=== Supplied records ===

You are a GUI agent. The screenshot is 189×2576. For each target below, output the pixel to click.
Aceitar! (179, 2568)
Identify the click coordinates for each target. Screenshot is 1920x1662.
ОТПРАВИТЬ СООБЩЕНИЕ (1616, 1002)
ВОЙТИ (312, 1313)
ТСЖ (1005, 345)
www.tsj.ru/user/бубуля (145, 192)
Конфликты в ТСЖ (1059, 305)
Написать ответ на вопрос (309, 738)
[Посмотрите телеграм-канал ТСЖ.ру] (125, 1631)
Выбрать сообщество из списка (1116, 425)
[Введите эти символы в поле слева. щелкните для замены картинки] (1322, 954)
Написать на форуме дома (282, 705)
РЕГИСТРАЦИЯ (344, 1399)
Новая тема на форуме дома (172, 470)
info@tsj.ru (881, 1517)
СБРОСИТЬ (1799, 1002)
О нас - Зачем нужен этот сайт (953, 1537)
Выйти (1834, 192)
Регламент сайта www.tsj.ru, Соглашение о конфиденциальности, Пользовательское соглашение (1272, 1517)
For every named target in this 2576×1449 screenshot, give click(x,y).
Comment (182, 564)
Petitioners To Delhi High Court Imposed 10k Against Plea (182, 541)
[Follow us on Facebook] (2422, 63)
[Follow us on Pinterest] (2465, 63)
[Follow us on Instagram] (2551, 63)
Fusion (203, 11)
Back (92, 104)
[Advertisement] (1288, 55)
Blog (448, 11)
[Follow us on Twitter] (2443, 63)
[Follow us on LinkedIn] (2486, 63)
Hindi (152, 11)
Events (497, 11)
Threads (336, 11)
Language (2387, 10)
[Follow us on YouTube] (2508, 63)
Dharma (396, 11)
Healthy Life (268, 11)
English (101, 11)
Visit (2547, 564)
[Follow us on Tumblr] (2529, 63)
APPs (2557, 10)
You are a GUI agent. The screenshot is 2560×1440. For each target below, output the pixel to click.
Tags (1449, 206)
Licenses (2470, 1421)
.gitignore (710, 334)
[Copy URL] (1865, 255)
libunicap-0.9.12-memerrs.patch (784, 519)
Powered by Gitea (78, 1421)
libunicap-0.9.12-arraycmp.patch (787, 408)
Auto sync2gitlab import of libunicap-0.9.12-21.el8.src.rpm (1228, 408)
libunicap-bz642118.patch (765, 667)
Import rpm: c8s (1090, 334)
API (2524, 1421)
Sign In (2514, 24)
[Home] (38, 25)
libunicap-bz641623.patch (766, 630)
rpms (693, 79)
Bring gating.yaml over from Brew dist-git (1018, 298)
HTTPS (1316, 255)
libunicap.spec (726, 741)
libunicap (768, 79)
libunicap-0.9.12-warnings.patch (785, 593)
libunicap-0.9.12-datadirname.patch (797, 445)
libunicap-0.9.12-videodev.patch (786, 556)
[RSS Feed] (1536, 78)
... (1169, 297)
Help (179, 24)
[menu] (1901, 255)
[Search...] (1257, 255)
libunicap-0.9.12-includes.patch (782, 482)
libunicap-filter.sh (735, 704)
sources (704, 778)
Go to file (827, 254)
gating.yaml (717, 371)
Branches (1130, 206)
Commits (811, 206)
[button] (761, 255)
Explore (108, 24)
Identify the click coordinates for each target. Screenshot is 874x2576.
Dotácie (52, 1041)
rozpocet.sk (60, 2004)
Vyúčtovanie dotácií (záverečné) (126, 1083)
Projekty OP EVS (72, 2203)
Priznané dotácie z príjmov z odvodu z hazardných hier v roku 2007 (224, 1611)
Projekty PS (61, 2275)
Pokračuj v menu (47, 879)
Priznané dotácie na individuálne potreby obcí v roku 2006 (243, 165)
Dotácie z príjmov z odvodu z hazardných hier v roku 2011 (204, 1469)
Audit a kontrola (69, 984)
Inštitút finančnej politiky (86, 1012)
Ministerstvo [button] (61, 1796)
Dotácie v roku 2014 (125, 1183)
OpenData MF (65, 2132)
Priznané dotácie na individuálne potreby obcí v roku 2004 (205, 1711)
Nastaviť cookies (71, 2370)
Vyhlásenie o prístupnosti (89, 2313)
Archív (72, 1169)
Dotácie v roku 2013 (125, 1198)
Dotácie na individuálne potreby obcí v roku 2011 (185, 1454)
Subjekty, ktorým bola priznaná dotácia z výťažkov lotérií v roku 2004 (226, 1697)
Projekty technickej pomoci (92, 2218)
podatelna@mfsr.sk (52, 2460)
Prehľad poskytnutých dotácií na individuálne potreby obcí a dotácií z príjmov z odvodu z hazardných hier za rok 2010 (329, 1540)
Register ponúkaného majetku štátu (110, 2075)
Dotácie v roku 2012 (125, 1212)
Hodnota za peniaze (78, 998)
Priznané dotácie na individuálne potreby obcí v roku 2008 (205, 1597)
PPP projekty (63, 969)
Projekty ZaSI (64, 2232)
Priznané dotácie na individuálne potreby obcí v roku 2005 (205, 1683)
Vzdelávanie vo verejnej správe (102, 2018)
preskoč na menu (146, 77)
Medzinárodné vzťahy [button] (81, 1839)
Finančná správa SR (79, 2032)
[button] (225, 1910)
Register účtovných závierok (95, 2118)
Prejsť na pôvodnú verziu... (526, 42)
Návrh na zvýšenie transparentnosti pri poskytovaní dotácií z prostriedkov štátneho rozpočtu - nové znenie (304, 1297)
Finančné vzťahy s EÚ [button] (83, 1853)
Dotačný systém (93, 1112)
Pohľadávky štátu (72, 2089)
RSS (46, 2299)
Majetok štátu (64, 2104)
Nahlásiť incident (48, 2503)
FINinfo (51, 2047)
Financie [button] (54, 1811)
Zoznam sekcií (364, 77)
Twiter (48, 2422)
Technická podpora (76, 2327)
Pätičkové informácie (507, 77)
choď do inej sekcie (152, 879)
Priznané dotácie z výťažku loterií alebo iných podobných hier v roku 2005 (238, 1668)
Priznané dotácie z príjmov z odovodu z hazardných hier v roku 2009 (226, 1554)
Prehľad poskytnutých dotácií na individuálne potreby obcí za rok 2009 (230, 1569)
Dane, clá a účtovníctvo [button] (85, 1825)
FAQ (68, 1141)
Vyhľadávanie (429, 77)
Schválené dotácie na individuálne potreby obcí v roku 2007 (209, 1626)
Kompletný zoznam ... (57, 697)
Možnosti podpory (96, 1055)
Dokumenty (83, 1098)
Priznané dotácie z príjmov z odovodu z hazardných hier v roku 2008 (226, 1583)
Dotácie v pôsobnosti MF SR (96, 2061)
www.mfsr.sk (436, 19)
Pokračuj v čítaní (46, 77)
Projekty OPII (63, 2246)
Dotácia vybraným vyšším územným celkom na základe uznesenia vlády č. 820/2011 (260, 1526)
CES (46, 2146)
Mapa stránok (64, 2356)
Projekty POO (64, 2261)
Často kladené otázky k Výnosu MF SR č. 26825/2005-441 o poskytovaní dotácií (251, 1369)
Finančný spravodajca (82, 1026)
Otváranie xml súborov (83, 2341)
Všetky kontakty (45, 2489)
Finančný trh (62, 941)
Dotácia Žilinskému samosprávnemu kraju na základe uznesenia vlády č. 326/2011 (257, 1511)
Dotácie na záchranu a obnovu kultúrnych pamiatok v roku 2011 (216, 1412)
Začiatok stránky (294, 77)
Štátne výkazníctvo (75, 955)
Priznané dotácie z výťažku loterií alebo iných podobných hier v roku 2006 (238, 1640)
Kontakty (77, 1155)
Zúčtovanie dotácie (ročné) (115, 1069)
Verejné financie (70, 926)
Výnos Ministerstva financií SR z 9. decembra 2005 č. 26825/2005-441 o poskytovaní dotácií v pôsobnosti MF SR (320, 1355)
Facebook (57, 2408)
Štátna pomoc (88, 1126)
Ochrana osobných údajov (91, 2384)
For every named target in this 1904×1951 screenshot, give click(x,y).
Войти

===

Work task: Your answer should be every entry above, repeated exactly.

Exercise solution:
You are a GUI agent. The screenshot is 189×2576. For each target below, output the pixel to click.
Aceitar! (179, 2568)
Identify the click coordinates for each target. Screenshot is 1920x1662.
ОТПРАВИТЬ СООБЩЕНИЕ (1616, 1002)
ВОЙТИ (312, 1313)
ТСЖ (1005, 345)
www.tsj.ru/user/бубуля (145, 192)
Конфликты в ТСЖ (1059, 305)
Написать ответ на вопрос (309, 738)
[Посмотрите телеграм-канал ТСЖ.ру] (125, 1631)
Выбрать сообщество из списка (1116, 425)
[Введите эти символы в поле слева. щелкните для замены картинки] (1322, 954)
Написать на форуме дома (282, 705)
РЕГИСТРАЦИЯ (344, 1399)
Новая тема на форуме дома (172, 470)
info@tsj.ru (881, 1517)
СБРОСИТЬ (1799, 1002)
О нас - Зачем нужен этот сайт (953, 1537)
Выйти (1834, 192)
Регламент сайта www.tsj.ru, Соглашение о конфиденциальности, Пользовательское соглашение (1272, 1517)
For every named target in this 2576×1449 screenshot, give click(x,y).
Comment (182, 564)
Petitioners To Delhi High Court Imposed 10k Against Plea (182, 541)
[Follow us on Facebook] (2422, 63)
[Follow us on Pinterest] (2465, 63)
[Follow us on Instagram] (2551, 63)
Fusion (203, 11)
Back (92, 104)
[Advertisement] (1288, 55)
Blog (448, 11)
[Follow us on Twitter] (2443, 63)
[Follow us on LinkedIn] (2486, 63)
Hindi (152, 11)
Events (497, 11)
Threads (336, 11)
Language (2387, 10)
[Follow us on YouTube] (2508, 63)
Dharma (396, 11)
Healthy Life (268, 11)
English (101, 11)
Visit (2547, 564)
[Follow us on Tumblr] (2529, 63)
APPs (2557, 10)
You are a GUI agent. The screenshot is 2560×1440. For each target below, output the pixel to click.
Tags (1449, 206)
Licenses (2470, 1421)
.gitignore (710, 334)
[Copy URL] (1865, 255)
libunicap-0.9.12-memerrs.patch (784, 519)
Powered by Gitea (78, 1421)
libunicap-0.9.12-arraycmp.patch (787, 408)
Auto sync2gitlab import of libunicap-0.9.12-21.el8.src.rpm (1228, 408)
libunicap-bz642118.patch (765, 667)
Import rpm: c8s (1090, 334)
API (2524, 1421)
Sign In (2514, 24)
[Home] (38, 25)
libunicap-bz641623.patch (766, 630)
rpms (693, 79)
Bring gating.yaml over from Brew dist-git (1018, 298)
HTTPS (1316, 255)
libunicap.spec (726, 741)
libunicap (768, 79)
libunicap-0.9.12-warnings.patch (785, 593)
libunicap-0.9.12-datadirname.patch (797, 445)
libunicap-0.9.12-videodev.patch (786, 556)
[RSS Feed] (1536, 78)
... (1169, 297)
Help (179, 24)
[menu] (1901, 255)
[Search...] (1257, 255)
libunicap-0.9.12-includes.patch (782, 482)
libunicap-filter.sh (735, 704)
sources (704, 778)
Go to file (827, 254)
gating.yaml (717, 371)
Branches (1130, 206)
Commits (811, 206)
[button] (761, 255)
Explore (108, 24)
Identify the click coordinates for each target. Screenshot is 874x2576.
Dotácie (52, 1041)
rozpocet.sk (60, 2004)
Vyúčtovanie dotácií (záverečné) (126, 1083)
Projekty OP EVS (72, 2203)
Priznané dotácie z príjmov z odvodu z hazardných hier v roku 2007 (224, 1611)
Projekty PS (61, 2275)
Pokračuj v menu (47, 879)
Priznané dotácie na individuálne potreby obcí v roku 2006 (243, 165)
Dotácie z príjmov z odvodu z hazardných hier v roku 2011 (204, 1469)
Audit a kontrola (69, 984)
Inštitút finančnej politiky (86, 1012)
Ministerstvo [button] (61, 1796)
Dotácie v roku 2014 (125, 1183)
OpenData MF (65, 2132)
Priznané dotácie na individuálne potreby obcí v roku 2004 (205, 1711)
Nastaviť cookies (71, 2370)
Vyhlásenie o prístupnosti (89, 2313)
Archív (72, 1169)
Dotácie v roku 2013 (125, 1198)
Dotácie na individuálne potreby obcí v roku 2011 (185, 1454)
Subjekty, ktorým bola priznaná dotácia z výťažkov lotérií v roku 2004 (226, 1697)
Projekty technickej pomoci (92, 2218)
podatelna@mfsr.sk (52, 2460)
Prehľad poskytnutých dotácií na individuálne potreby obcí a dotácií z príjmov z odvodu z hazardných hier za rok 2010 (329, 1540)
Register ponúkaného majetku štátu (110, 2075)
Dotácie v roku 2012 (125, 1212)
Hodnota za peniaze (78, 998)
Priznané dotácie na individuálne potreby obcí v roku 2008 (205, 1597)
PPP projekty (63, 969)
Projekty ZaSI (64, 2232)
Priznané dotácie na individuálne potreby obcí v roku 2005 (205, 1683)
Vzdelávanie vo verejnej správe (102, 2018)
preskoč na menu (146, 77)
Medzinárodné vzťahy [button] (81, 1839)
Finančná správa SR (79, 2032)
[button] (225, 1910)
Register účtovných závierok (95, 2118)
Prejsť na pôvodnú verziu... (526, 42)
Návrh na zvýšenie transparentnosti pri poskytovaní dotácií z prostriedkov štátneho rozpočtu - nové znenie (304, 1297)
Finančné vzťahy s EÚ [button] (83, 1853)
Dotačný systém (93, 1112)
Pohľadávky štátu (72, 2089)
RSS (46, 2299)
Majetok štátu (64, 2104)
Nahlásiť incident (48, 2503)
FINinfo (51, 2047)
Financie [button] (54, 1811)
Zoznam sekcií (364, 77)
Twiter (48, 2422)
Technická podpora (76, 2327)
Pätičkové informácie (507, 77)
choď do inej sekcie (152, 879)
Priznané dotácie z výťažku loterií alebo iných podobných hier v roku 2005 (238, 1668)
Priznané dotácie z príjmov z odovodu z hazardných hier v roku 2009 (226, 1554)
Prehľad poskytnutých dotácií na individuálne potreby obcí za rok 2009 (230, 1569)
Dane, clá a účtovníctvo [button] (85, 1825)
FAQ (68, 1141)
Vyhľadávanie (429, 77)
Schválené dotácie na individuálne potreby obcí v roku 2007 (209, 1626)
Kompletný zoznam ... (57, 697)
Možnosti podpory (96, 1055)
Dokumenty (83, 1098)
Priznané dotácie z príjmov z odovodu z hazardných hier v roku 2008 (226, 1583)
Dotácie v pôsobnosti MF SR (96, 2061)
www.mfsr.sk (436, 19)
Pokračuj v čítaní (46, 77)
Projekty OPII (63, 2246)
Dotácia vybraným vyšším územným celkom na základe uznesenia vlády č. 820/2011 (260, 1526)
CES (46, 2146)
Mapa stránok (64, 2356)
Projekty POO (64, 2261)
Často kladené otázky k Výnosu MF SR č. 26825/2005-441 o poskytovaní dotácií (251, 1369)
Finančný spravodajca (82, 1026)
Otváranie xml súborov (83, 2341)
Všetky kontakty (45, 2489)
Finančný trh (62, 941)
Dotácia Žilinskému samosprávnemu kraju na základe uznesenia vlády č. 326/2011 (257, 1511)
Dotácie na záchranu a obnovu kultúrnych pamiatok v roku 2011 (216, 1412)
Začiatok stránky (294, 77)
Štátne výkazníctvo (75, 955)
Priznané dotácie z výťažku loterií alebo iných podobných hier v roku 2006 (238, 1640)
Kontakty (77, 1155)
Zúčtovanie dotácie (ročné) (115, 1069)
Verejné financie (70, 926)
Výnos Ministerstva financií SR z 9. decembra 2005 č. 26825/2005-441 o poskytovaní dotácií v pôsobnosti MF SR (320, 1355)
Facebook (57, 2408)
Štátna pomoc (88, 1126)
Ochrana osobných údajov (91, 2384)
For every named target in this 1904×1951 screenshot, give click(x,y).
Войти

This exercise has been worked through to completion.